The Production Department of Harveton Corporation has submitted the following forecast of units to be produced by quarter for the upcoming fiscal year.

1st Quarter 2nd Quarter 3rd Quarter 4th Quarter
Units to be produced 13,000 12,000 11,000 12,000

Each unit requires 0.80 direct labor-hours and direct labor-hour workers are paid $10.00 per hour.

In addition, the variable manufacturing overhead rate is $1.70 per direct labor-hour. The fixed manufacturing overhead is $92,000 per quarter.
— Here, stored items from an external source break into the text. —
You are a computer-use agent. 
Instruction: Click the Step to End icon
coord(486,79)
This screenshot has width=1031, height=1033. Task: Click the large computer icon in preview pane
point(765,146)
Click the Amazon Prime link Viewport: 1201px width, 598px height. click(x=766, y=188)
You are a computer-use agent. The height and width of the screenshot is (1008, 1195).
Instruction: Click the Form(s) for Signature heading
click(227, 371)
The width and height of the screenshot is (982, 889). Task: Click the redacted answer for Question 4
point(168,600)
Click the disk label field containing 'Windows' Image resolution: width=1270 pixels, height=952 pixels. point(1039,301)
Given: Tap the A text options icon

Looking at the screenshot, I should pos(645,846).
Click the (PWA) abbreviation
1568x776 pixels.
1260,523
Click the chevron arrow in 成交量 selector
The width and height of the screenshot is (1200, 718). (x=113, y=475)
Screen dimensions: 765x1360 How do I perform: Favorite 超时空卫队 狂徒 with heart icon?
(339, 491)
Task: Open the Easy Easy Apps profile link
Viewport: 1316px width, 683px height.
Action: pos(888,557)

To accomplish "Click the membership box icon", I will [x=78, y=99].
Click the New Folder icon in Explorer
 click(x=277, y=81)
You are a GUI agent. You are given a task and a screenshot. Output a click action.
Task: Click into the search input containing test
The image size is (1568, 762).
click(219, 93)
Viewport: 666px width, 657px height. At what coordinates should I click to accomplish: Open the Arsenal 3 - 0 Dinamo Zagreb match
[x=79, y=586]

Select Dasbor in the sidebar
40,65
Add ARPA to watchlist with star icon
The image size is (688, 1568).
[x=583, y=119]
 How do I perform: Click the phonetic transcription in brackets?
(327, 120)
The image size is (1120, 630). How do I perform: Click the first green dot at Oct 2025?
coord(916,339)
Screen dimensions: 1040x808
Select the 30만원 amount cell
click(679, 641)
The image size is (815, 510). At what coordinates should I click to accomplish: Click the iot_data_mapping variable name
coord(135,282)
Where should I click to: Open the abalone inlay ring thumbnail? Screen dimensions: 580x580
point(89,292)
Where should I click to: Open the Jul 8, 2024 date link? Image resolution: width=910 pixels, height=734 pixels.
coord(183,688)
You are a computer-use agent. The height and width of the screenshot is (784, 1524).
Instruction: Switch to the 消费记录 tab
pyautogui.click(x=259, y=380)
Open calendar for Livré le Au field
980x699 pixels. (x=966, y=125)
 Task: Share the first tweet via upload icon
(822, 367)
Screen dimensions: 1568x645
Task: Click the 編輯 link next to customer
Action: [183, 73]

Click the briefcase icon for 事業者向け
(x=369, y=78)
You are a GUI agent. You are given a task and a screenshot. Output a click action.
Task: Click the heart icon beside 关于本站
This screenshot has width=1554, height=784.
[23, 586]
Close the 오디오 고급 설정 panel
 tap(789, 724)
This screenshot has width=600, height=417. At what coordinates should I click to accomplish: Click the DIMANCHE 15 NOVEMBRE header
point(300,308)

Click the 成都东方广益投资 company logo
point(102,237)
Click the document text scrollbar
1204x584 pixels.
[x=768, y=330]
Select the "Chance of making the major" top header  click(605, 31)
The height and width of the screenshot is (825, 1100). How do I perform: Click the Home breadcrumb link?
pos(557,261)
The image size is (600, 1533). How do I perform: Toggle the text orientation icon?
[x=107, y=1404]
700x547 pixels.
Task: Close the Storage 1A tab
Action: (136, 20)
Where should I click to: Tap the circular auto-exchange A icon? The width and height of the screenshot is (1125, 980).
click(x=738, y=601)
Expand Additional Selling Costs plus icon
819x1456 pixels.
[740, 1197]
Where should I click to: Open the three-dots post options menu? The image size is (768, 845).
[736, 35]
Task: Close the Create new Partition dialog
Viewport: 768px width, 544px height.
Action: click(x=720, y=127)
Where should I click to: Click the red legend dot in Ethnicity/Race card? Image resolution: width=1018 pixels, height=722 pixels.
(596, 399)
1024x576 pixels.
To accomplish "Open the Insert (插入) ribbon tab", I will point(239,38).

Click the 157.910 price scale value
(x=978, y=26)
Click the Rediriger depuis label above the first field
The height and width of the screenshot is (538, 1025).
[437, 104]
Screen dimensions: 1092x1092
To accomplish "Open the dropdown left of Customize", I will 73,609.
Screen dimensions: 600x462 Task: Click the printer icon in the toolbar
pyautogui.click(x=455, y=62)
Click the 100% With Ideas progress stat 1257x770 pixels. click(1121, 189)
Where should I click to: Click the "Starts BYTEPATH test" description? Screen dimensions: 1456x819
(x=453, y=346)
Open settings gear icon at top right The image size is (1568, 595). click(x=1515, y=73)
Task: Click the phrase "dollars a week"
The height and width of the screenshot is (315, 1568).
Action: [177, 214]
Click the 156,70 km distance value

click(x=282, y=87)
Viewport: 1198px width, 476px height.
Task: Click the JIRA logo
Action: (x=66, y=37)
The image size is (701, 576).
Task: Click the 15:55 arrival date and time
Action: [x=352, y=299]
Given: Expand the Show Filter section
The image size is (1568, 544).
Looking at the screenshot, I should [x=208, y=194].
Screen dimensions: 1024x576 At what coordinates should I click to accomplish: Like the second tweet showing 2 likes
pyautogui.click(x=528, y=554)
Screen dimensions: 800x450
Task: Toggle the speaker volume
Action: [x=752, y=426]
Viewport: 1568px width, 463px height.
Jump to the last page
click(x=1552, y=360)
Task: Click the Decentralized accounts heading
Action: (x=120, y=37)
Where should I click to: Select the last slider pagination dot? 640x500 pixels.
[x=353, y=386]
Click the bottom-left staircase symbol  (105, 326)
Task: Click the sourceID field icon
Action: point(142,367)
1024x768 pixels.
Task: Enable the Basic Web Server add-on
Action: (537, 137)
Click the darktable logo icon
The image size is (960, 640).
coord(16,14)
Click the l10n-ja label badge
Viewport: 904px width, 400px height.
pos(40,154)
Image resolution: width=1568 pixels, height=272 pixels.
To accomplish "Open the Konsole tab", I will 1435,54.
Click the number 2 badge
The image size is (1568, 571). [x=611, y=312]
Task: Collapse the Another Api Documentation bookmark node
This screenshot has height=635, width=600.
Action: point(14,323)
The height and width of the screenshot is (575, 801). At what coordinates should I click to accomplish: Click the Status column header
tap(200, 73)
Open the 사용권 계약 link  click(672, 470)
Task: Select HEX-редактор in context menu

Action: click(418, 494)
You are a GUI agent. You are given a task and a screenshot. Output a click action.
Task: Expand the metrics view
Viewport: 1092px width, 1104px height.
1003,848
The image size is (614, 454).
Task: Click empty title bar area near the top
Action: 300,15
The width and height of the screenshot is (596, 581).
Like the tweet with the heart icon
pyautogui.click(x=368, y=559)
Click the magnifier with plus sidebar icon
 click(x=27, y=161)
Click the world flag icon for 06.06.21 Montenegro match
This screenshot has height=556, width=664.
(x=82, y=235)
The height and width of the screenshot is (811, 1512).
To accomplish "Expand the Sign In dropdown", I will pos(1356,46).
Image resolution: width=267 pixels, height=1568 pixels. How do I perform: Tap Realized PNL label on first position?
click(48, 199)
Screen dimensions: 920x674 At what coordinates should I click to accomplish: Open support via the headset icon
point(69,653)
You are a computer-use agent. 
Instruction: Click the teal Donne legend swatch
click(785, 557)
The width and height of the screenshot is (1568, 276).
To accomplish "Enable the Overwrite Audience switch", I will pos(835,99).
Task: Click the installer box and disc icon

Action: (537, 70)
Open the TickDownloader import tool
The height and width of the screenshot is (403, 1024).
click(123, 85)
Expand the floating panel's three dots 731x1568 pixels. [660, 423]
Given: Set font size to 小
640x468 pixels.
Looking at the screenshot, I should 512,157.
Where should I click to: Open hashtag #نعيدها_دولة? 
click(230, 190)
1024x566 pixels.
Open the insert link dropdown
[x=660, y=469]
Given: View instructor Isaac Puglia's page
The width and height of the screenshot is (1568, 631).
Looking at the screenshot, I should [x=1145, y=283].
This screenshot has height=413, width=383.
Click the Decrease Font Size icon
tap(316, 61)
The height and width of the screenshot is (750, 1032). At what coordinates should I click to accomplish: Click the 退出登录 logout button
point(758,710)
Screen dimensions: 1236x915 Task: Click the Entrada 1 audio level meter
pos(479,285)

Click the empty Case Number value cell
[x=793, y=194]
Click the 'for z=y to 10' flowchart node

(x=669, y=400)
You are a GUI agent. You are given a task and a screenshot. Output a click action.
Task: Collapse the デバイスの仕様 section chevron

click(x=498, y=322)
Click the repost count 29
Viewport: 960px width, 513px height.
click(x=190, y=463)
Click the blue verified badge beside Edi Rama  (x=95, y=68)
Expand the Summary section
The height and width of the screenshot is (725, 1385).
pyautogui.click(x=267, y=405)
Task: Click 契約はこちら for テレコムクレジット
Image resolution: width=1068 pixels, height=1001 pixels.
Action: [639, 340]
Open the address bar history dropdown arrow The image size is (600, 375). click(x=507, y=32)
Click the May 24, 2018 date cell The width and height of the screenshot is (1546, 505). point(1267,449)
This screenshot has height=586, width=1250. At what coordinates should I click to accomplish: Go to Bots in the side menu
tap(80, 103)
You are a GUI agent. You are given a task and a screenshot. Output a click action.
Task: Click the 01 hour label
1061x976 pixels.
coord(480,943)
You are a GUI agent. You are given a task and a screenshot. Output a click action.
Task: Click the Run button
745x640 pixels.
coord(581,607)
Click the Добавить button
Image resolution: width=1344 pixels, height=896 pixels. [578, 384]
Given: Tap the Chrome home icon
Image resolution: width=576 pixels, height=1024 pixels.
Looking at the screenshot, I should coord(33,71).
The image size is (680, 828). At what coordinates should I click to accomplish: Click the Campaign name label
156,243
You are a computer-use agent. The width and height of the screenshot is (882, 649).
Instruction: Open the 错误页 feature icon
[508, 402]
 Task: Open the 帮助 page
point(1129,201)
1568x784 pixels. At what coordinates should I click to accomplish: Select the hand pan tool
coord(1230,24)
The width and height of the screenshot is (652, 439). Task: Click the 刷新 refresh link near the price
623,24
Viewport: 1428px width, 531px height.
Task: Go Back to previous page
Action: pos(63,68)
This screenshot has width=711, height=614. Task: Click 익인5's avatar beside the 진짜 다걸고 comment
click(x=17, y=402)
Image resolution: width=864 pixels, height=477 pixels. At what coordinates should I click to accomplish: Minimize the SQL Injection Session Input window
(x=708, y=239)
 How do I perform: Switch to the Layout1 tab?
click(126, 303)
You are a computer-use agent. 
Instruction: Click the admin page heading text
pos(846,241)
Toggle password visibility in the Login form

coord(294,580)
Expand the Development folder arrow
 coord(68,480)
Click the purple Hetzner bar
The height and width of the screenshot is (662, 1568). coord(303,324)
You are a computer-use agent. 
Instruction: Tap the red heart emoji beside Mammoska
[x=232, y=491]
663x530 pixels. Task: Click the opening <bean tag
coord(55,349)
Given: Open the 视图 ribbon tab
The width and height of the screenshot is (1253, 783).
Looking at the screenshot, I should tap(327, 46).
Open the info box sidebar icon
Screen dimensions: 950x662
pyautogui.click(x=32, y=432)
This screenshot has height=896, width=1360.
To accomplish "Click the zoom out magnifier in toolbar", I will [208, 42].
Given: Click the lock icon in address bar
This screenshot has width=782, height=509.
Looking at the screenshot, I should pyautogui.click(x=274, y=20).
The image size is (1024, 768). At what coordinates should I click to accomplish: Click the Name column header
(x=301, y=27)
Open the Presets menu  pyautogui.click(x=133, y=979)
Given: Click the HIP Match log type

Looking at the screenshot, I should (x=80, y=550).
The only noncash element of manufacturing overhead is depreciation, which is $22,000 per quarter.

Required:
1.

Prepare the companys direct labor budget for the upcoming fiscal year, assuming that the direct labor workforce is adjusted each quarter to match the number of hours required to produce the forecasted number of units produced.

Harveton Corporation Direct Labor Budget
1st Quarter 2nd Quarter 3rd Quarter 4th Quarter Year
Total direct labor hours needed
Total direct labor cost $ $ $ $ $

2. Prepare the companys manufacturing overhead budget. (Input all amounts as positive values.)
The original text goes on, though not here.